Under a thin layer of topsoil the ground is composed of gravel pebbles that go down for many metres, sometimes interspersed with layers of silt and clay, all deposited by the river over aeons. Vines planted on these beds of flat smooth grey oval gravel pebbles must search for sustenance far down in one of the islands of silt and clay. The land doesn’t hold water and so drip irrigation is a must for vines to survive. Poor soil means less vigorous growth, small berries and more intense flavours. The unique terroir with temperatures 3°C higher than surrounding areas, close proximity to the sea and its cooling effects and the skill of grape growers combine to produce what many believe are New Zealand’s best wines, including Babich Winemakers Reserve Pinotage.
The family owned Babich Wines was founded in 1916. Babich now own vineyards in four regions of New Zealand with the majority of them in Hawkes Bay on the east coast of the North Island, where the Gimblett Gravels are.

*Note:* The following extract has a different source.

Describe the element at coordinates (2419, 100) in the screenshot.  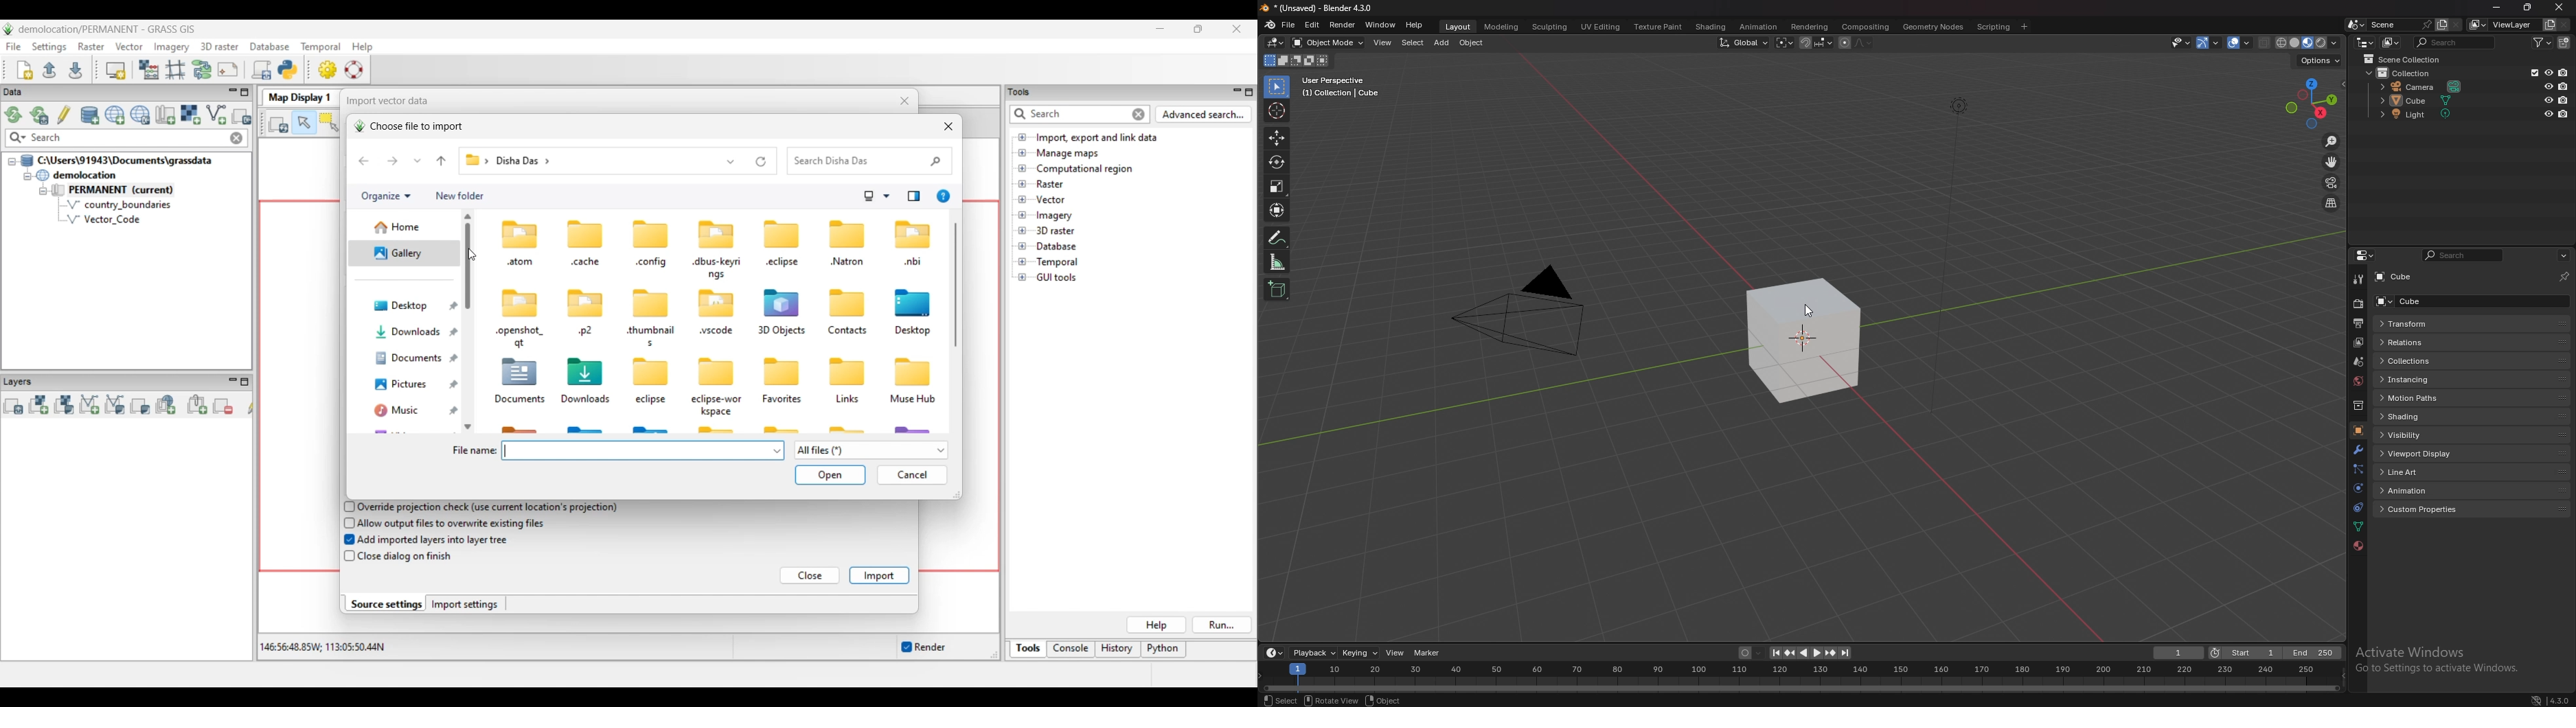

In the Cape in 2001 we held the first international Pinotage tasting and to everyone’s surprise, by just one point, Babich 2001 Winemakers Reserve came top. “But this is Pinotage!" exclaimed Chairman of the Pinotage Association Beyers Truter who had been certain that it was South African.
The back label says “Enjoyable now, it will improve for several years in the cellar.” It is now seven years later, the wine is nine years old. How has it held up?
Gimblett Road Vineyard
Hawkes Bay 14% abv
Dry raisin nose, maybe a bit Port like, but on the palate there’s an initial burst of sweet blueberry flavours. It is a big wine, really spicy and tangy and there is there is an underlying layer of Christmas fruitcake. Soft, barely present vanilla tannins with a lick of caramel and warm rich blueberry ripeness. This is a delicious wine, but it is probably time to drink up should you have any left.
28 July 2008
"Although I have never won a Pinotage Top 10 award, I am hoping I will eventually make a success of it. It's such a wild, noble, challenging grape. Like a race horse, it can smell fear on a winemaker at 20 paces." - Flagstone's Bruce Jack quoted in Wineland Magazine, May 2008.
(If you're wondering why this wasn't the QotM for May, it is because I have only just received the May issue here in England.)